The Moon is a pretty inhospitable place for humans. It’s all dry and dusty, and there’s no atmosphere for us to breathe. But there is a bunch of oxygen: The lunar regolith – the crumbly top layer of dirt and rubble on the Moon’s surface – is loaded with it. And now scientists have figured out how to get it out.
The process also doesn’t produce waste. On the one hand, you get a bunch of oxygen. On the other, a bunch of metal alloys that it was bound up with. Both of these would be really useful on any future lunar bases or colonies.
Thanks to regolith samples returned from previous lunar missions, we know that oxygen is really quite abundant up there. Between 40 and 45 percent by weight of the regolith is oxygen – by far the most abundant component by weight.
There’s just one big problem.
“This oxygen is an extremely valuable resource, but it is chemically bound in the material as oxides in the form of minerals or glass, and is therefore unavailable for immediate use,” said chemist Beth Lomax from the University of Glasgow in Scotland.
Moon dust before (left) and after (right) the oxygen extraction. (Beth Lomax/University of Glasgow)
Those samples are too valuable to experiment on directly, but having them means we can precisely recreate their consistency using terrestrial materials. This ‘fake’ lunar dirt is called lunar regolith simulant, and Lomax and her team used it for their research.
There have been previous attempts to extract the oxygen from lunar regolith, such as the chemical reduction of iron oxides using hydrogen to produce water, and then electrolysis to separate the hydrogen from the oxygen in the water; or a similar process with methane instead of hydrogen.
But these techniques have either been low-yield, overly complicated, or too hot, requiring such extreme temperatures that the regolith actually melts.
Lomax and colleagues have skipped the chemical reduction step and gone straight to electrolysis of the powdered regolith.
“The processing was performed using a method called molten salt electrolysis. This is the first example of direct powder-to-powder processing of solid lunar regolith simulant that can extract virtually all the oxygen,” Lomax explained.
“Alternative methods of lunar oxygen extraction achieve significantly lower yields, or require the regolith to be melted with extreme temperatures of more than 1,600 degrees Celsius (2,900 F).”
First, the regolith is placed in a mesh-lined basket. Calcium chloride – the electrolyte – is added, and the mix is heated to around 950 degrees Celsius, a temperature that doesn’t melt the material. Then, an electrical current is applied. This extracts the oxygen, and migrates the salt to an anode, where it can be easily removed.

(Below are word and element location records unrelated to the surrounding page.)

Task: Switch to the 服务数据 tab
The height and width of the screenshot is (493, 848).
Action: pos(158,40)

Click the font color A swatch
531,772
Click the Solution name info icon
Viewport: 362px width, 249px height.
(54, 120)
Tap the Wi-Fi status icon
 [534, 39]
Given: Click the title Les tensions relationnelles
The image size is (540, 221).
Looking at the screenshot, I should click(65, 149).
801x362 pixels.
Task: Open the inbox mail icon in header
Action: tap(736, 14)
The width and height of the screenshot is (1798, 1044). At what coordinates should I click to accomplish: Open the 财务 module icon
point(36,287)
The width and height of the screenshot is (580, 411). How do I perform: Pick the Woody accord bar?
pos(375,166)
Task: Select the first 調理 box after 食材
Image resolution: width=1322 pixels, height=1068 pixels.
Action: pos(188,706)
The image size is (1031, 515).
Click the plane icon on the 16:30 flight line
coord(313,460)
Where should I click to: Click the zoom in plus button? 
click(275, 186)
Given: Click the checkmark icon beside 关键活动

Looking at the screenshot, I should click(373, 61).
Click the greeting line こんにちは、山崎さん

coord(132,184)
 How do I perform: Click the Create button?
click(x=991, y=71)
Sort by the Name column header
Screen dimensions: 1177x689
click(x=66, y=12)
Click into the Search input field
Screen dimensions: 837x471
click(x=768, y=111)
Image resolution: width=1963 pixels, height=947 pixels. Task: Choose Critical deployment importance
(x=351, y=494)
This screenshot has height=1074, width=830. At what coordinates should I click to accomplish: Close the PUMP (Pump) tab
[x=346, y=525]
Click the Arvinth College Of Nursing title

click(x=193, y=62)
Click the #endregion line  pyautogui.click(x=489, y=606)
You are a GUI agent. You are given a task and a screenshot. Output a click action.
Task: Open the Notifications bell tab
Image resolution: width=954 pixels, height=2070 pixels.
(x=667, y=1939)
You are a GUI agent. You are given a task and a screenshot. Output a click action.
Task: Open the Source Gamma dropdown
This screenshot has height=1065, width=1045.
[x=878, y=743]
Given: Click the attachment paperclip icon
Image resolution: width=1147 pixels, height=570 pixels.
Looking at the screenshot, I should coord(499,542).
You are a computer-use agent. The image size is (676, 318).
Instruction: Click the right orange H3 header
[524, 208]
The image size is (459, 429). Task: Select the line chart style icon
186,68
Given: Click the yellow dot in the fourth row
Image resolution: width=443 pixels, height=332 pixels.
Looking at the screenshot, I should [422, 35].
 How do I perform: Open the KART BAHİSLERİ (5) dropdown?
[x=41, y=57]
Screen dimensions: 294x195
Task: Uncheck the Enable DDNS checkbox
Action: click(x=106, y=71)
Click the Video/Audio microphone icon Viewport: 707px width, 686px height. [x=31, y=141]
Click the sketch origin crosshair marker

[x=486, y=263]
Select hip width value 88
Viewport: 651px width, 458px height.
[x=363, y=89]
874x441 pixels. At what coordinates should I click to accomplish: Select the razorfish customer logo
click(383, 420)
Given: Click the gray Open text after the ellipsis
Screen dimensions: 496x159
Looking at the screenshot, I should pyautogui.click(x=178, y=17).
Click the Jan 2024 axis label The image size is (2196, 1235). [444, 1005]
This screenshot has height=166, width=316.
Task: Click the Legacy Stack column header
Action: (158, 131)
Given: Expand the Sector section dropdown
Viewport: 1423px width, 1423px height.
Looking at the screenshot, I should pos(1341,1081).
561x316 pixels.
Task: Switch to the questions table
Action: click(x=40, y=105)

It took around 50 hours to extract 96 percent of the oxygen bound up in the regolith sample, but 75 percent of the oxygen lifted in the first 15 hours. Roughly a third of the total oxygen in the sample was detected in off-gas, and the rest was lost, but this is still a vast improvement on the yields of previous techniques.
In addition, the metal left behind is usable – the first time a lunar regolith oxygen extraction technique has produced this result.
“This is the first successful demonstration of solid-state powder-to-powder regolith simulant processing that yields metal alloys as products,” the researchers wrote in their paper.
“Furthermore, the clear separation of various alloy phases, and the apparent depletion of other metallic components, introduces the exciting potential for metal/alloy separation and refining from unbeneficiated lunar regolith.”
There were three main alloy groups in the by-product, sometimes with small amounts of other metals mixed in: iron-aluminium, iron-silicon, and calcium-silicon-aluminium.
This discovery means the technique could still be valuable even if it turns out that oxygen can be extracted from suspected water ice reserves on the Moon.
“This process would give lunar settlers access to oxygen for fuel and life support, as well as a wide range of metal alloys for in-situ manufacturing,” said ESA lunar strategy officer James Carpenter.
The research has been published in Planetary and Space Science.